I have a dataframe of 80k rows with numerical and categorical data. I "train" a KNN with only 1k rows and the gower distance (rows that have a "to_predict" value), and then I want to assign the remaining 79k rows to the defined knn model (to complete the "to_predict" value, which is null originally).
In R, I am able to do it in reasonable time, but the problem appears in Python, it takes infinitely:
knnsize = 1000
data_knn1 = data.iloc[random.sample(range(0,len(data)),knnsize),:]
data_knn1_no = data_knn1.drop(['to_predict'], axis = 1)
data_knn1_with = data_knn1[['to_predict']]
data_knn2_no = data.loc[data['to_predict'].isna()]
data_knn2_no = data_knn2_no.drop(['to_predict'], axis = 1)
data_gower = data_knn1_no.append(data_knn2_no)

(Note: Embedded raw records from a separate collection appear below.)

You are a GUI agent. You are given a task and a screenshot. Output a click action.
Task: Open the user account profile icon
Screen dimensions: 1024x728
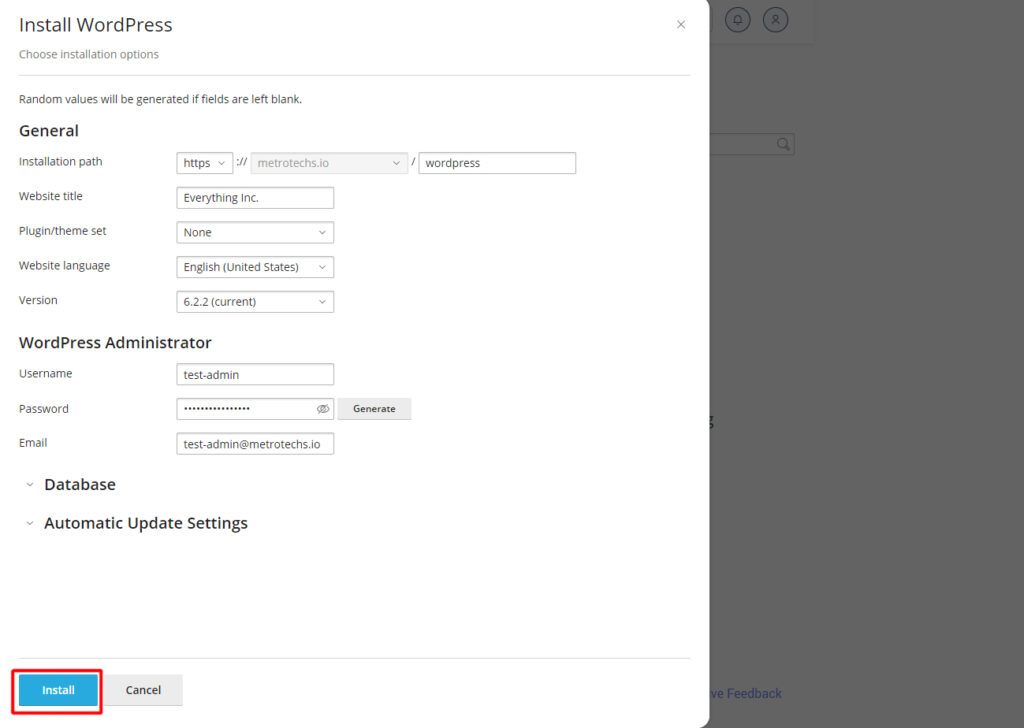pos(775,20)

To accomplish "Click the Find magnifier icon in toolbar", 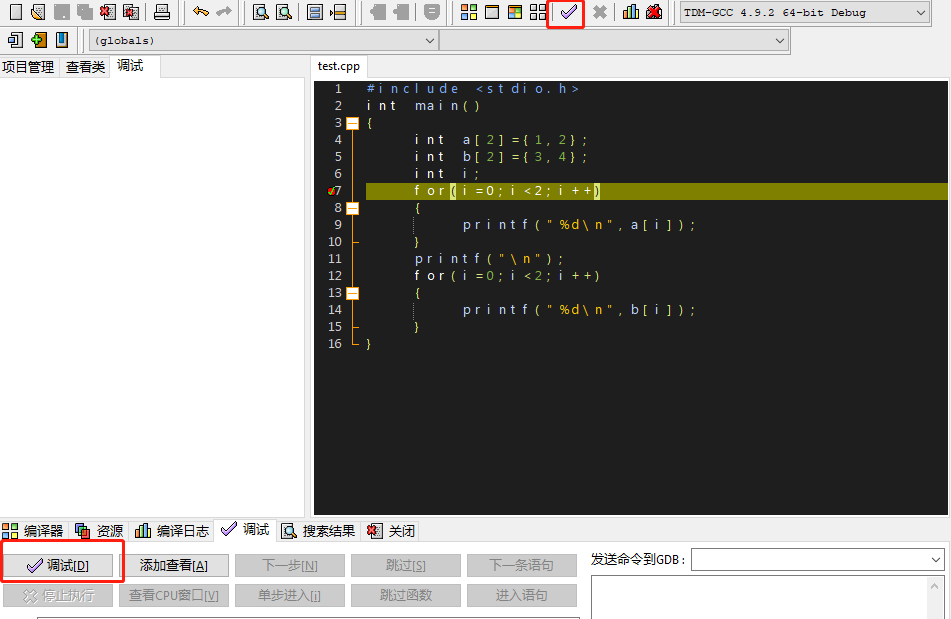I will (x=260, y=13).
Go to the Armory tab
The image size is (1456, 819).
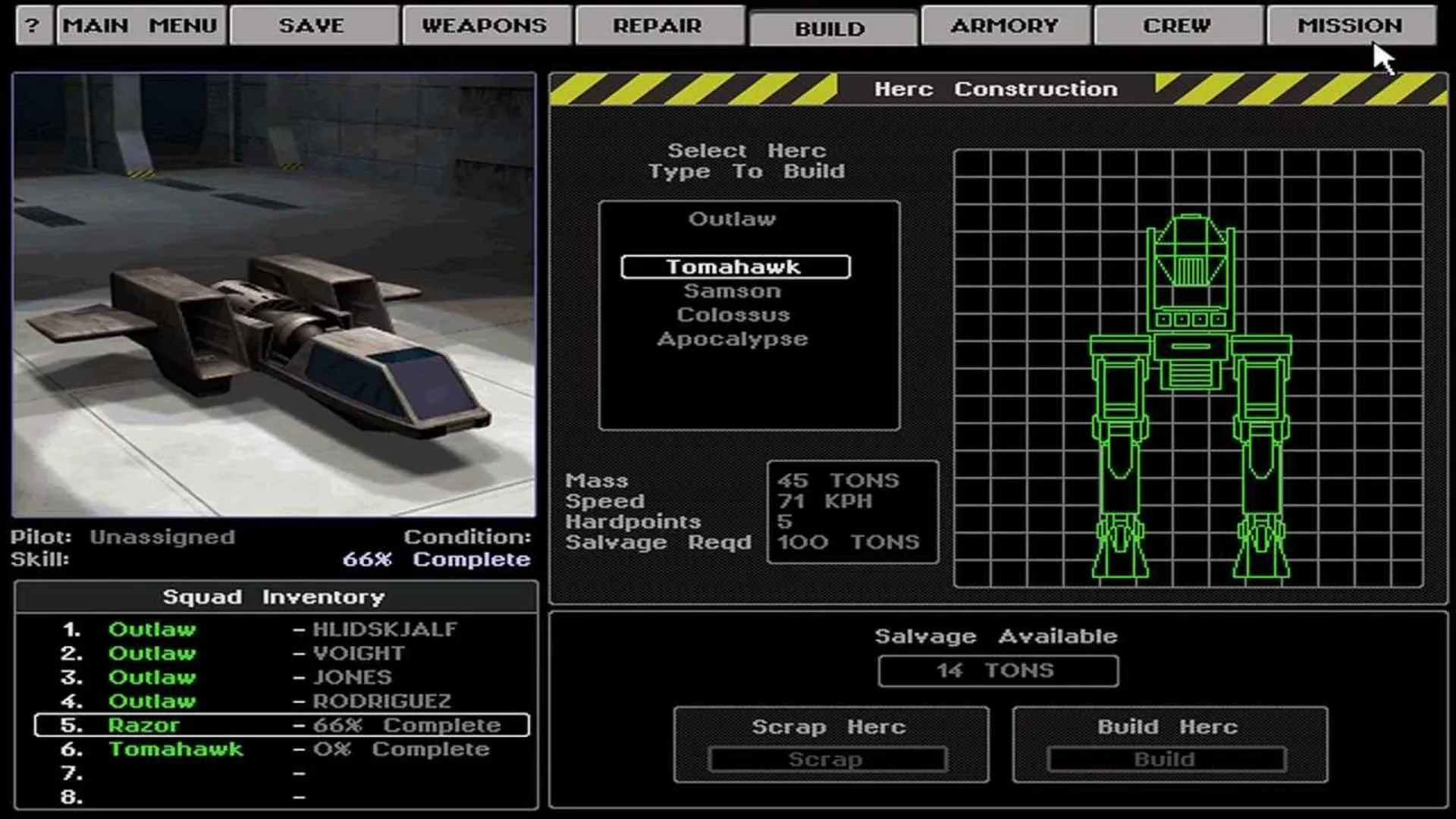pos(1005,26)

dist_matrix = gower.gower_matrix(np.asarray(data_gower))
indknn = []
for j in range(0,len(dist_matrix.columns)):
indknn.append(np.where(dist_matrix.iloc[:,j]==min(dist_matrix.iloc[:,j])))
new_data = data_knn1con.iloc[indknn,:]
new_data = new_data[['to_predict']]
data.loc[data['to_predict'].isna(),['to_predict']] = new_data
I guess it is because I am transforming a panda structure to an array structure, and then iterating over the array (cache misses).
Is there any way to do it directly in Python, over a panda's dataframe? or any way to do it efficiently???
Thanks in advance